A lottery on steroids.

DOLLY FAIBYSHEV / PIETER HUGO
This article appeared in issue #112, now available in our Blueprint for a New World Series Box Set.

My mother was an immigrant from Egypt, and she was brought to this country because people believed in the American Dream, which is that America is like the lottery on steroids – everyone wins big.

Anyway, that first memory I had was being carried by my mother through the streets of Santa Monica, California, at some big-haired point in the late 80s and being taken into one of those places like a jamboree. One of those places where expectant and new mothers go to learn and do things with their babies.

Well, I 
remember going by this place, and seeing from the outside a circle of women with 
their infants doing some kind of game that involved singing and clapping their hands.

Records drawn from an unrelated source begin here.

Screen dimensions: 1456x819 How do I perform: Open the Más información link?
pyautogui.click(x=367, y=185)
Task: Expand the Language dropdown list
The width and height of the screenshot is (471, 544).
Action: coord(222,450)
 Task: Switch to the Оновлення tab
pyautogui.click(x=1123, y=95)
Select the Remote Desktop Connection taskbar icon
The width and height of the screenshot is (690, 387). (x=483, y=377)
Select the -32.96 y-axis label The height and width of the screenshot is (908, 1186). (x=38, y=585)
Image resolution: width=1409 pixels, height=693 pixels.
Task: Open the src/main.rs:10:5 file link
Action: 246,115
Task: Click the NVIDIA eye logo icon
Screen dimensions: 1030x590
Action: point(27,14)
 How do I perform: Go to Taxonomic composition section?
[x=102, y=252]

My mother walked in off the street and joined their circle. I remember the looks of horror on those upper-middle class women’s faces to see my little minority mother walking in there smiling and laughing like the rest of them and holding my little wrists to clap my hands in time with the music.

Then there was a little bit of language I couldn’t understand because my pre-frontal cortex was still about the consistency of pudding, the music stopped and suddenly we were back walking on the sidewalk and my mother was crying.

I learned that day that the world I now inhabited was a very strange one that had some desolate and alien god that lived on paper and ruled the world with an iron fist. And from my position in the universe, the very act of my existence had angered this nameless demon god, and that the only way to exist would be to fall down and worship it by some kind of sacrifice unknown to me.